Begin

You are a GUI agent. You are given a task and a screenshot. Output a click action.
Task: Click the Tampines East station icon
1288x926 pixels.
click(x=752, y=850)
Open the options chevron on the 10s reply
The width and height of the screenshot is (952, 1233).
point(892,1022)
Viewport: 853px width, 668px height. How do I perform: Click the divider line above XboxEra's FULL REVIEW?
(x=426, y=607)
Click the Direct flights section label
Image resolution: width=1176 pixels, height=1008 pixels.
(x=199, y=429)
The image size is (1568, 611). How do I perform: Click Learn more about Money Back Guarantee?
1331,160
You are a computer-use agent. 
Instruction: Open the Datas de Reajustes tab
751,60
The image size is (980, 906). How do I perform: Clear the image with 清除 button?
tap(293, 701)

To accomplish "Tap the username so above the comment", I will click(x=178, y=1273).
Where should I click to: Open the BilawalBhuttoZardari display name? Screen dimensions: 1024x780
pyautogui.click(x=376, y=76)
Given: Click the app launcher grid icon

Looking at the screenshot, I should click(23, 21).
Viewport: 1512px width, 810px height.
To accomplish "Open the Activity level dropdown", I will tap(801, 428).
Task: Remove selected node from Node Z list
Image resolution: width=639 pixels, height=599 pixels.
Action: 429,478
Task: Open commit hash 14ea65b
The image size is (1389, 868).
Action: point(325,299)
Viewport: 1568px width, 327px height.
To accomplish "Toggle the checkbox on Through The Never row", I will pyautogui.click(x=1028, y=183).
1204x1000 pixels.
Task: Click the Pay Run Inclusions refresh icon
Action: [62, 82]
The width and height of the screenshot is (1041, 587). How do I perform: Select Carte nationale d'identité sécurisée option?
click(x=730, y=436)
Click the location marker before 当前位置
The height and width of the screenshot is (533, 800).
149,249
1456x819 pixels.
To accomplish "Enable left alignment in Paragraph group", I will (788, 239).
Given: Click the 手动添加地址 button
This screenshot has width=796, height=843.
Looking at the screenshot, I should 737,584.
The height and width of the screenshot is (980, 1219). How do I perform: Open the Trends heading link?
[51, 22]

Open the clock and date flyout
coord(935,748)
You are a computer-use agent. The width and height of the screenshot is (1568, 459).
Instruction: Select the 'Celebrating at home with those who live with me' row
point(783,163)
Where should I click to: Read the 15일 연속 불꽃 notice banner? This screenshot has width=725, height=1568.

End

# [Your instructions]
Copy the data word for word, beginning at the line that contains "Where should I click to: Open" and stopping after the line that contains "Action: point(325,299)".

# [Full output]
Where should I click to: Open the BilawalBhuttoZardari display name? Screen dimensions: 1024x780
pyautogui.click(x=376, y=76)
Given: Click the app launcher grid icon

Looking at the screenshot, I should click(23, 21).
Viewport: 1512px width, 810px height.
To accomplish "Open the Activity level dropdown", I will tap(801, 428).
Task: Remove selected node from Node Z list
Image resolution: width=639 pixels, height=599 pixels.
Action: 429,478
Task: Open commit hash 14ea65b
The image size is (1389, 868).
Action: point(325,299)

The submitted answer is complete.